Il solito Soldati narciso insoddisfatto, in questa che poteva essere la sua ultima narrativa – è la penultima. Della sua incapacità di amare. Anche le amanti che lo hanno fatto felice.
La morte di una di loro, di una malattia grave che non lo turba, gli suscita la rievocazione di una “infernale” crociera attorno all’Africa, con tanto di diavolo incontrato a Dakar – in un’orrenda parodia del folklore africano, ma il lettore non è tenuto a saperlo. In compagnia di chi, il lettore lo scoprirà alla fine. L’impegno di Soldati in tutta la narrazione è di convincersi, e di convincere la moglie, alla quale invia la solita confessione, suo genere preferito, questa volta con un nastro magnetico, che la colpa è della stessa moglie. Compresa la beffa finale?

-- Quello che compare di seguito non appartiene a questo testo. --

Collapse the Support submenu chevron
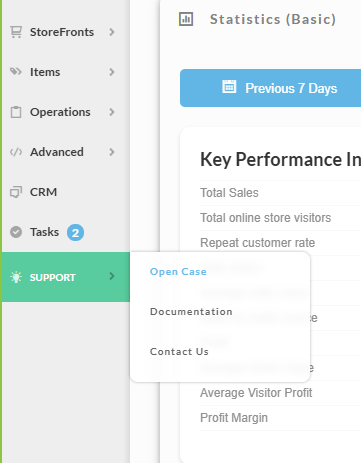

Un Soldati che aderisce al suo personaggio televisivo. Non antipatico, benché lui intenda questo: ipocrita, opportunista, sempre per la storia dei tredici anni di scuola dai gesuiti. Con estenuanti prove di gelosia – meno fredde che in Proust, ma non una risorsa. Soffre “l’inerte gravità dei corpi” dopo l’amore, che sempre si accanisce a rifare. Con molte donne, in ogni luogo, con ogni sotterfugio. Più che un diavolo un diabolicchio, quello che astrae dal falso folklore che s’inventa, il diavolo Gobòi .
Con copiosa presentazione, di Giovanni Tesio, cronologia e bibliografia di Stefano Ghidinelli.